Policiales | Proyecto de La Libertad Avanza
Un nuevo proyecto de La Libertad Avanza impulsa el uso de armas no letales en la Provincia. Argumentan que permitirá reducir riesgos, pero vuelve el debate por los límites en el uso de la fuerza.
El debate por la seguridad en la provincia de Buenos Aires suma un nuevo capítulo. El bloque de La Libertad Avanza volvió a presentar un proyecto para habilitar el uso de pistolas Taser en la Policía bonaerense, reavivando una fuerte polémica política y social.
La iniciativa, impulsada por la senadora María Florencia Arietto, ya había sido tratada en años anteriores sin éxito. Ahora, con una nueva composición legislativa, el proyecto reingresó al Senado y busca avanzar en su aprobación.
El texto establece que las armas no letales podrán utilizarse solo en situaciones estrictamente necesarias y bajo la condición de que los agentes cuenten con capacitación específica previa. Según sus impulsores, se trata de una herramienta clave para reducir riesgos en intervenciones policiales, evitando el uso de armas de fuego.
Desde el espacio libertario aseguran que las Taser permitirían neutralizar situaciones de peligro con menor nivel de daño, protegiendo tanto a efectivos como a civiles. Además, sostienen que su implementación podría disminuir conflictos judiciales contra policías en operativos.
Sin embargo, el proyecto vuelve a encender una discusión de fondo: seguridad vs. derechos humanos.

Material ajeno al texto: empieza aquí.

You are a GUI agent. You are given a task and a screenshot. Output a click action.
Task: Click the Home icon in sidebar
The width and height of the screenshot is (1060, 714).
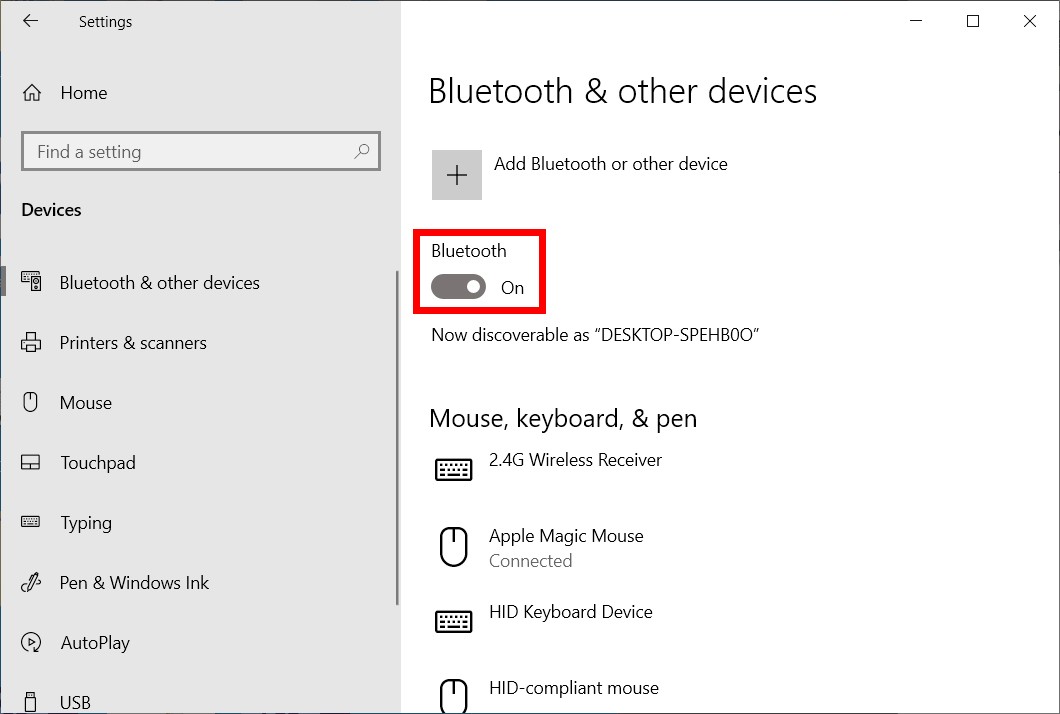[32, 93]
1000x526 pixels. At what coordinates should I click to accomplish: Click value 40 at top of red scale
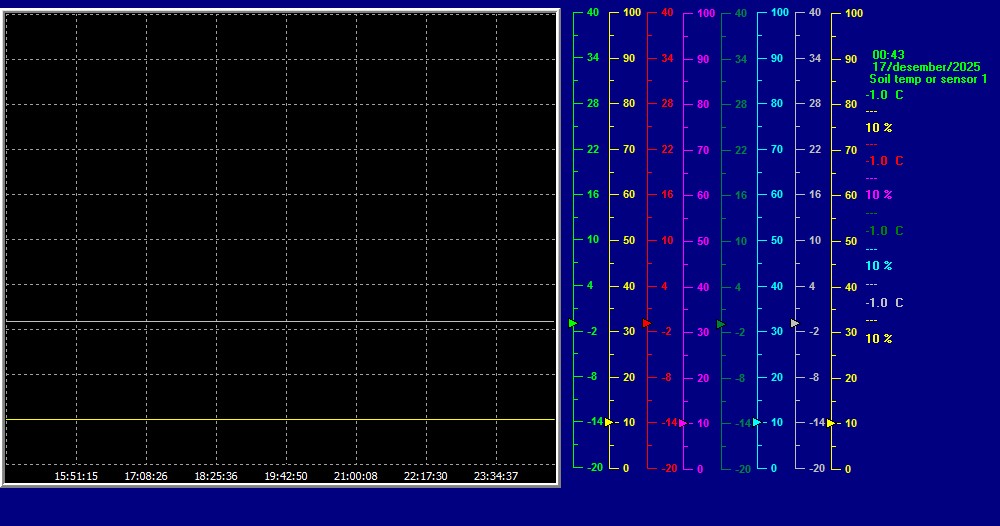(x=667, y=13)
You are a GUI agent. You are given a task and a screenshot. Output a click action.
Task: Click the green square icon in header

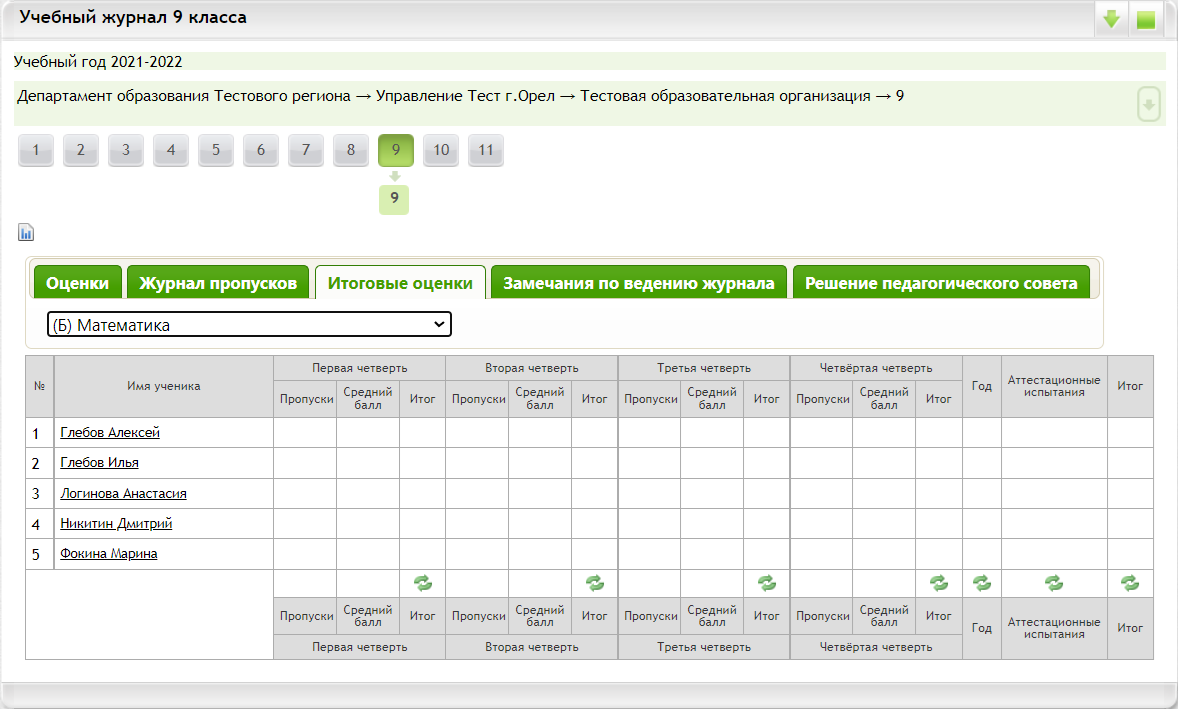(1146, 19)
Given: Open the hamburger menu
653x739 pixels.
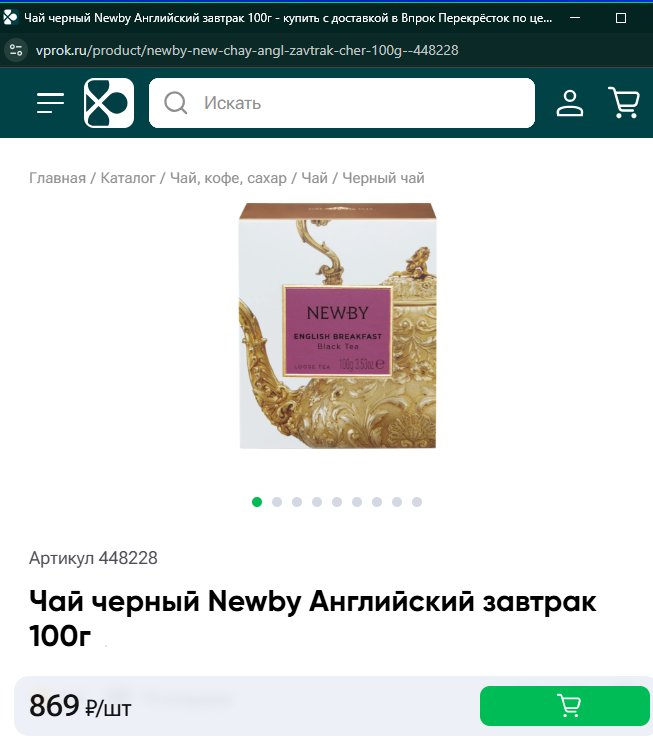Looking at the screenshot, I should click(50, 103).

Mientras algunos sectores lo consideran un avance necesario ante la creciente inseguridad, otros advierten sobre posibles abusos y excesos en el uso de la fuerza.
Como antecedente, se menciona la implementación de Taser a nivel nacional en operativos como el programa “Estaciones Seguras”, donde se autorizó su uso en ámbitos específicos.
Las pistolas Taser funcionan mediante una descarga eléctrica controlada que inmoviliza temporalmente a una persona a distancia, lo que las posiciona como una alternativa intermedia entre la fuerza física y el arma de fuego.
Con este nuevo impulso legislativo, la discusión vuelve al centro de la escena y promete un debate caliente en la política bonaerense, con impacto directo en la agenda de seguridad.